■ **Try it**
Give the entries back exactly, dropping each image.

(Extracted records)
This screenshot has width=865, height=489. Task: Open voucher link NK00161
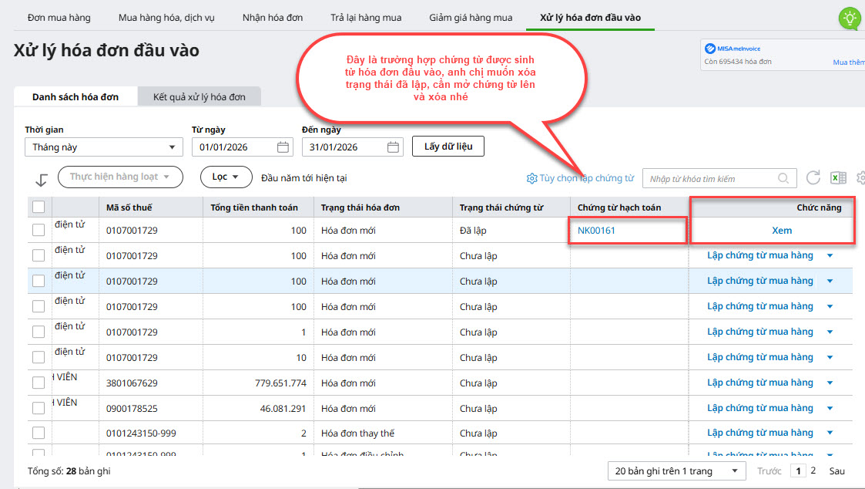click(596, 231)
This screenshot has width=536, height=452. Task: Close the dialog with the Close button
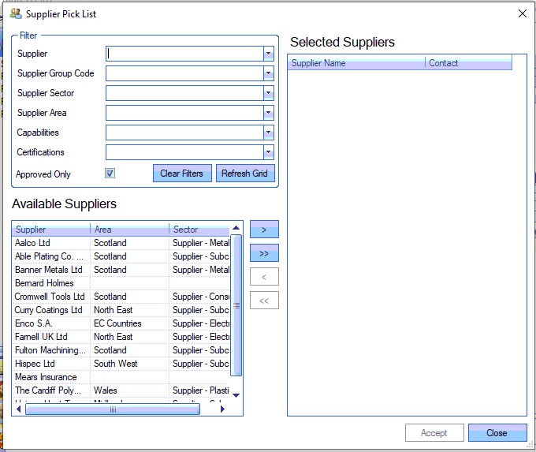click(497, 433)
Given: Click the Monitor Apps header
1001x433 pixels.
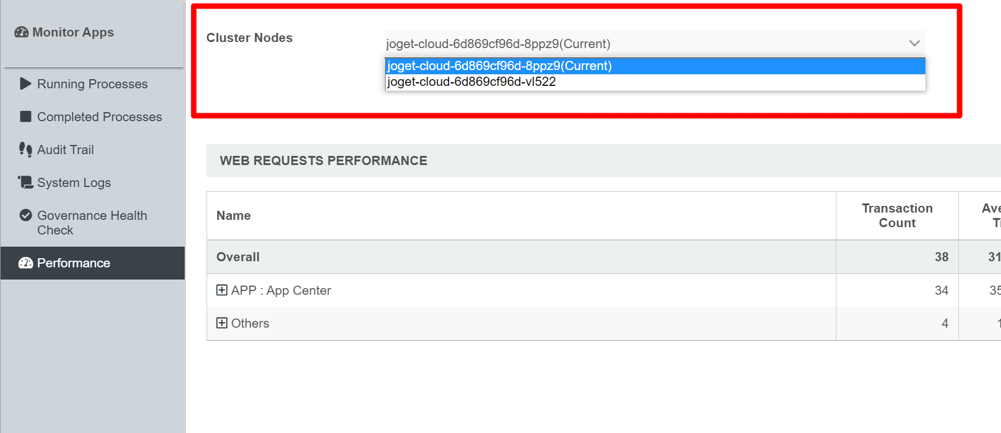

■ **Solution for this exercise**
This screenshot has width=865, height=489. Task: Open voucher link NK00161
click(596, 231)
This screenshot has width=536, height=452. Task: Close the dialog with the Close button
click(497, 433)
Given: Click the Monitor Apps header
1001x433 pixels.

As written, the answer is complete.